* [Given request]
Reproduce the records verbatim from their first line through the line containing "coord(152,23)", including that line.

* [Records for this exercise]
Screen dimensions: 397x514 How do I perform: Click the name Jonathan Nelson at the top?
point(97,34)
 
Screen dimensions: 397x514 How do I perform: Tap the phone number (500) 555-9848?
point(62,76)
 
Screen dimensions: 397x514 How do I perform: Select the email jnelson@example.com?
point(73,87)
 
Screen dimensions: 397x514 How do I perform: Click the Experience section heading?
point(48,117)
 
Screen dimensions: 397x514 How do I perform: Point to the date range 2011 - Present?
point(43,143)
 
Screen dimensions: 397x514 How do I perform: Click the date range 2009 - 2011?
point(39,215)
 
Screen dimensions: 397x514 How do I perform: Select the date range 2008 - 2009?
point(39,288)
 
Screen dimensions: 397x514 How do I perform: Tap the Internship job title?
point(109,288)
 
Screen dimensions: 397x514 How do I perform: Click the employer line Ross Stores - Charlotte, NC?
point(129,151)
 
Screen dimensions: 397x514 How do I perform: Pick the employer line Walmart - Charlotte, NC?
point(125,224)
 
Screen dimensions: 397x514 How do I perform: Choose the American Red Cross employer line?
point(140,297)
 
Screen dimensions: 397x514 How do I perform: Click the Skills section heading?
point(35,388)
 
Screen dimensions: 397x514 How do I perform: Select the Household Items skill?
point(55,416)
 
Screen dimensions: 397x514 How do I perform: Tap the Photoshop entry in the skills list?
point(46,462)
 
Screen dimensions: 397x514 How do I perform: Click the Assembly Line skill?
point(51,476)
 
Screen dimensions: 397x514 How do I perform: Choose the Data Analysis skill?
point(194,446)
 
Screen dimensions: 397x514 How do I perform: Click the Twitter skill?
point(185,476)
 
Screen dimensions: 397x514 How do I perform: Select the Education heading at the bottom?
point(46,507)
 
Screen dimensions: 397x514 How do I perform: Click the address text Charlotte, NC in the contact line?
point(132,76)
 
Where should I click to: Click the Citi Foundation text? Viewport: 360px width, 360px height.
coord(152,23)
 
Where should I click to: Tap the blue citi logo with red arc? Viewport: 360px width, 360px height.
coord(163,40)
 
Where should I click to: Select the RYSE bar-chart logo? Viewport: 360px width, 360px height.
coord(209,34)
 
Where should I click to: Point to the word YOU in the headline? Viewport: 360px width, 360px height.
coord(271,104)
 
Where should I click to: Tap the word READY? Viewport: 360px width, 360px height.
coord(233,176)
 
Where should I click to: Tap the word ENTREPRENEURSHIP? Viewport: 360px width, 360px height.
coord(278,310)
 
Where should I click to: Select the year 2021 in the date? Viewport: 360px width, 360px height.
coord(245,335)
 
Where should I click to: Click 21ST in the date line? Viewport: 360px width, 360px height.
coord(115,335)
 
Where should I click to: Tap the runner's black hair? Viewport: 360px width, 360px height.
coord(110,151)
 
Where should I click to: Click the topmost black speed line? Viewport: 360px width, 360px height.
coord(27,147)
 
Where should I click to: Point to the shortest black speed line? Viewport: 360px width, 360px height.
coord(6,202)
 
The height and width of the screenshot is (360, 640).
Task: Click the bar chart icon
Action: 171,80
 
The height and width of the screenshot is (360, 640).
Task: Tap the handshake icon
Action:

* [Full answer]
Screen dimensions: 397x514 How do I perform: Click the name Jonathan Nelson at the top?
point(97,34)
 
Screen dimensions: 397x514 How do I perform: Tap the phone number (500) 555-9848?
point(62,76)
 
Screen dimensions: 397x514 How do I perform: Select the email jnelson@example.com?
point(73,87)
 
Screen dimensions: 397x514 How do I perform: Click the Experience section heading?
point(48,117)
 
Screen dimensions: 397x514 How do I perform: Point to the date range 2011 - Present?
point(43,143)
 
Screen dimensions: 397x514 How do I perform: Click the date range 2009 - 2011?
point(39,215)
 
Screen dimensions: 397x514 How do I perform: Select the date range 2008 - 2009?
point(39,288)
 
Screen dimensions: 397x514 How do I perform: Tap the Internship job title?
point(109,288)
 
Screen dimensions: 397x514 How do I perform: Click the employer line Ross Stores - Charlotte, NC?
point(129,151)
 
Screen dimensions: 397x514 How do I perform: Pick the employer line Walmart - Charlotte, NC?
point(125,224)
 
Screen dimensions: 397x514 How do I perform: Choose the American Red Cross employer line?
point(140,297)
 
Screen dimensions: 397x514 How do I perform: Click the Skills section heading?
point(35,388)
 
Screen dimensions: 397x514 How do I perform: Select the Household Items skill?
point(55,416)
 
Screen dimensions: 397x514 How do I perform: Tap the Photoshop entry in the skills list?
point(46,462)
 
Screen dimensions: 397x514 How do I perform: Click the Assembly Line skill?
point(51,476)
 
Screen dimensions: 397x514 How do I perform: Choose the Data Analysis skill?
point(194,446)
 
Screen dimensions: 397x514 How do I perform: Click the Twitter skill?
point(185,476)
 
Screen dimensions: 397x514 How do I perform: Select the Education heading at the bottom?
point(46,507)
 
Screen dimensions: 397x514 How do I perform: Click the address text Charlotte, NC in the contact line?
point(132,76)
 
Where should I click to: Click the Citi Foundation text? Viewport: 360px width, 360px height.
coord(152,23)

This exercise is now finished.